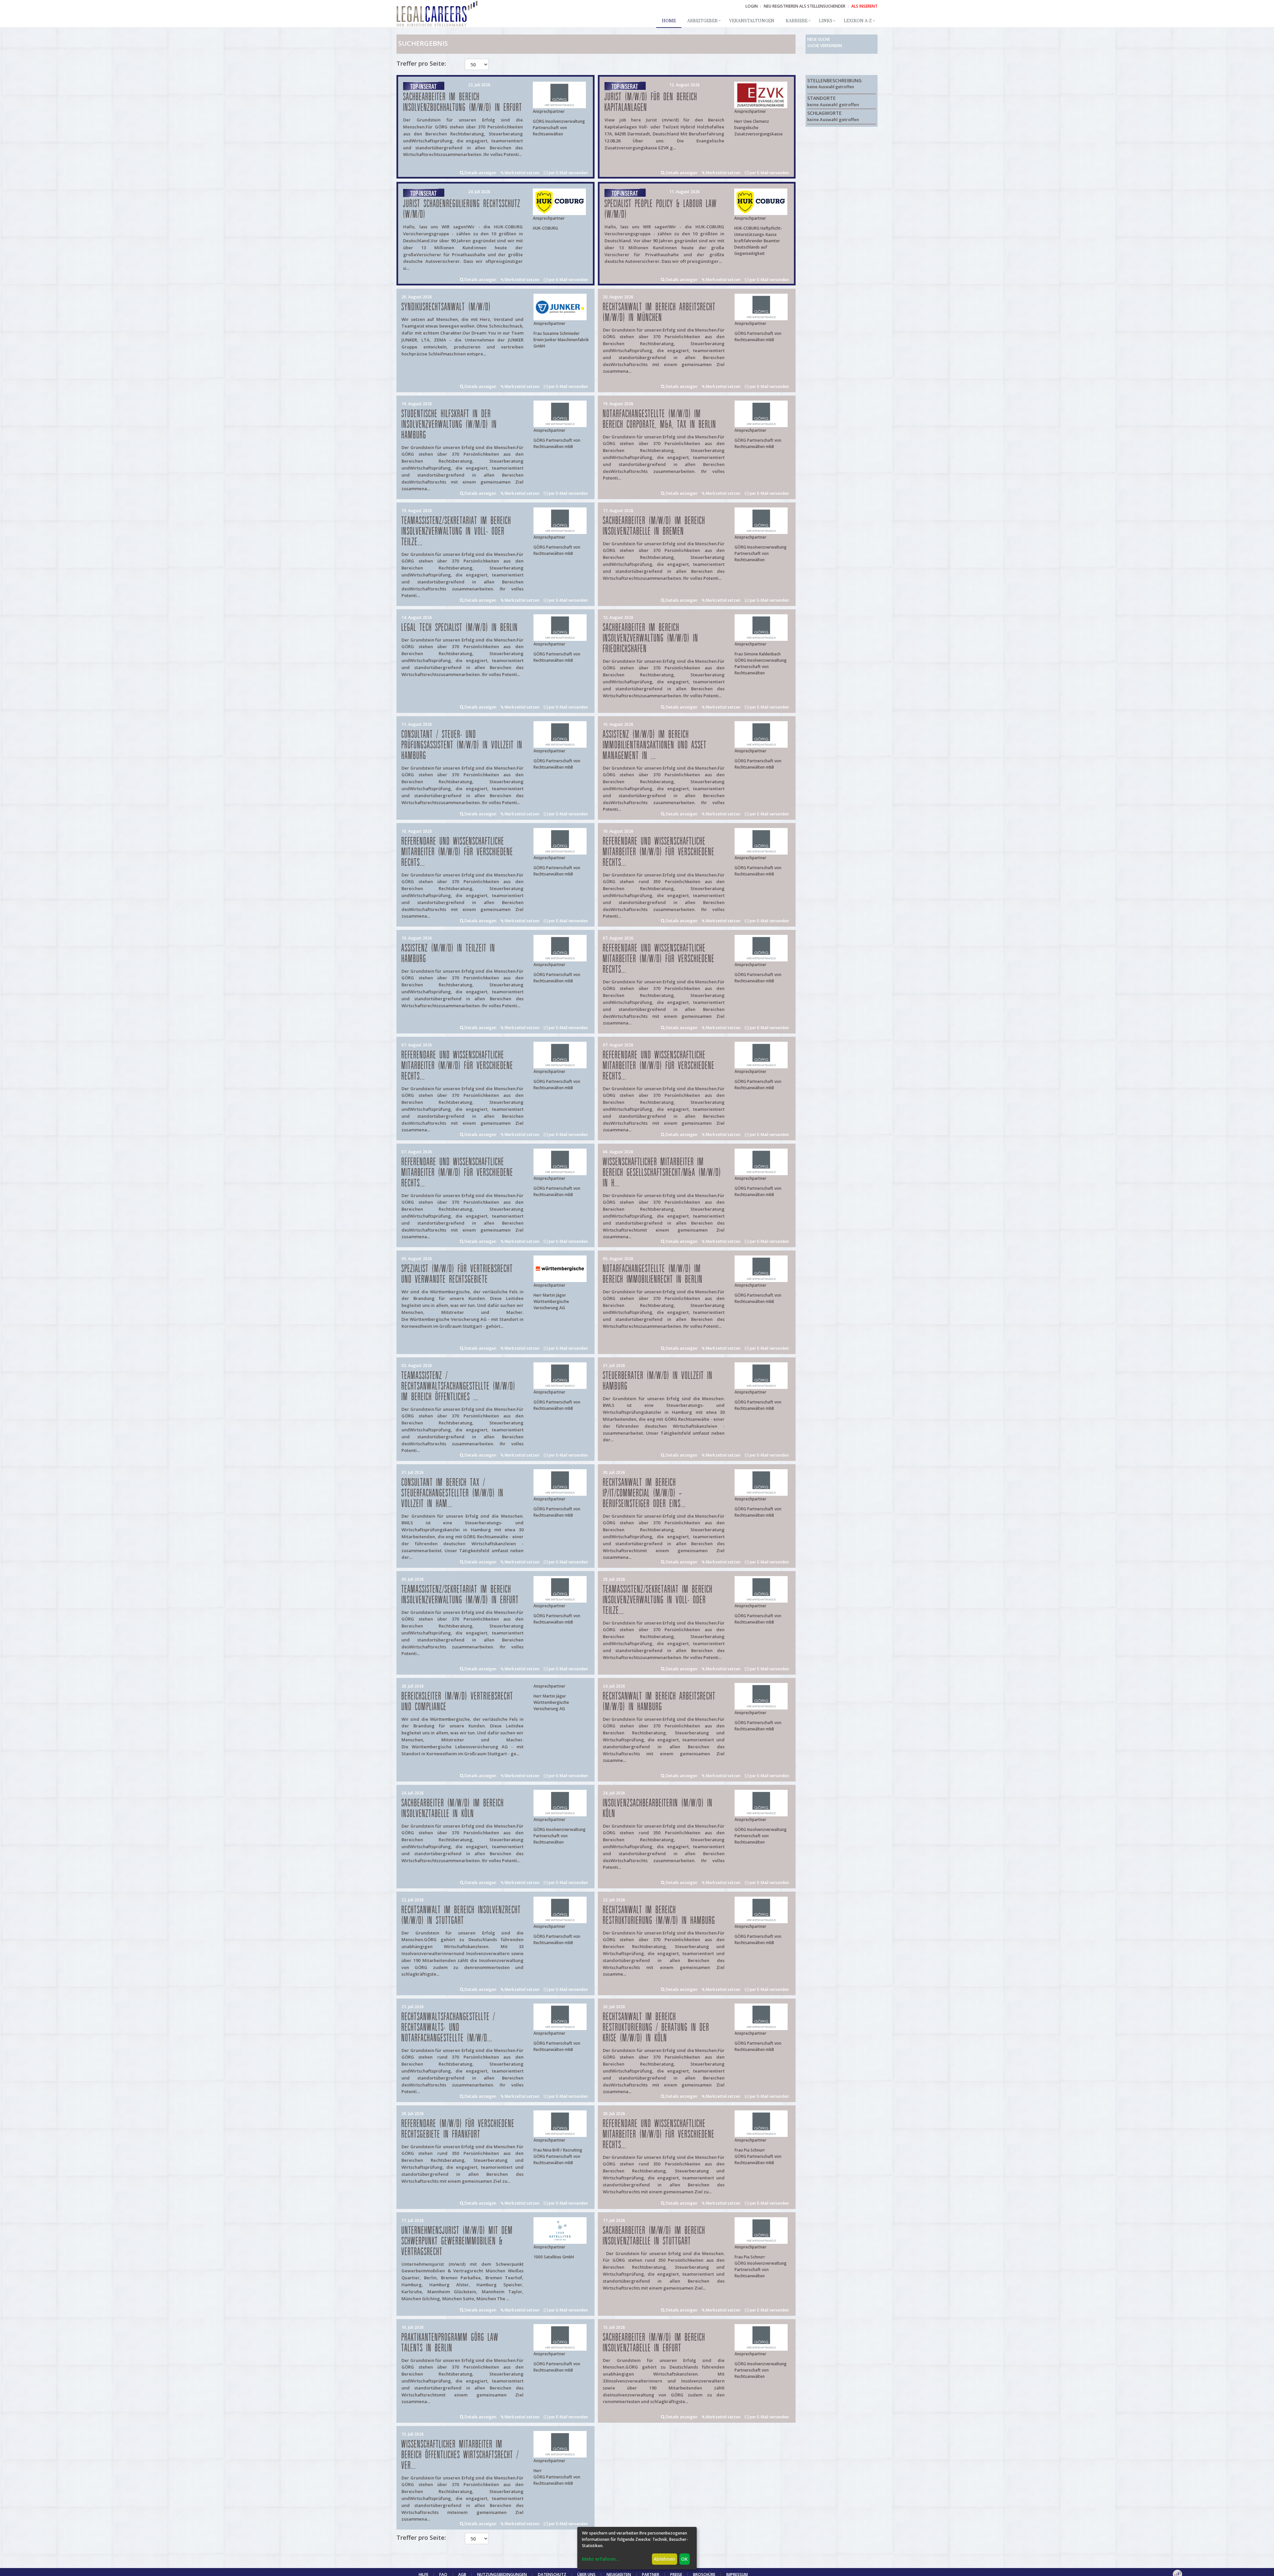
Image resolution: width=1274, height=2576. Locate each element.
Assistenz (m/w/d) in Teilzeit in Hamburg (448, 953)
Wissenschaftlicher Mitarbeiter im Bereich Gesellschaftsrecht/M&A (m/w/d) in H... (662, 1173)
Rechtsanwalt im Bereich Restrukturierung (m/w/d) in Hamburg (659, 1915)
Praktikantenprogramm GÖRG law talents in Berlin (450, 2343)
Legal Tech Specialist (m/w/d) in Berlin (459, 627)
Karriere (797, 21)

THE TASK: Only the pictures are to be left out; repeat all other material exactly.

OUTPUT OF THE EXERCISE:
Image resolution: width=1274, height=2576. Locate each element.
Assistenz (m/w/d) in Teilzeit in Hamburg (448, 953)
Wissenschaftlicher Mitarbeiter im Bereich Gesellschaftsrecht/M&A (m/w/d) in H... (662, 1173)
Rechtsanwalt im Bereich Restrukturierung (m/w/d) in Hamburg (659, 1915)
Praktikantenprogramm GÖRG law talents in Berlin (450, 2343)
Legal Tech Specialist (m/w/d) in Berlin (459, 627)
Karriere (797, 21)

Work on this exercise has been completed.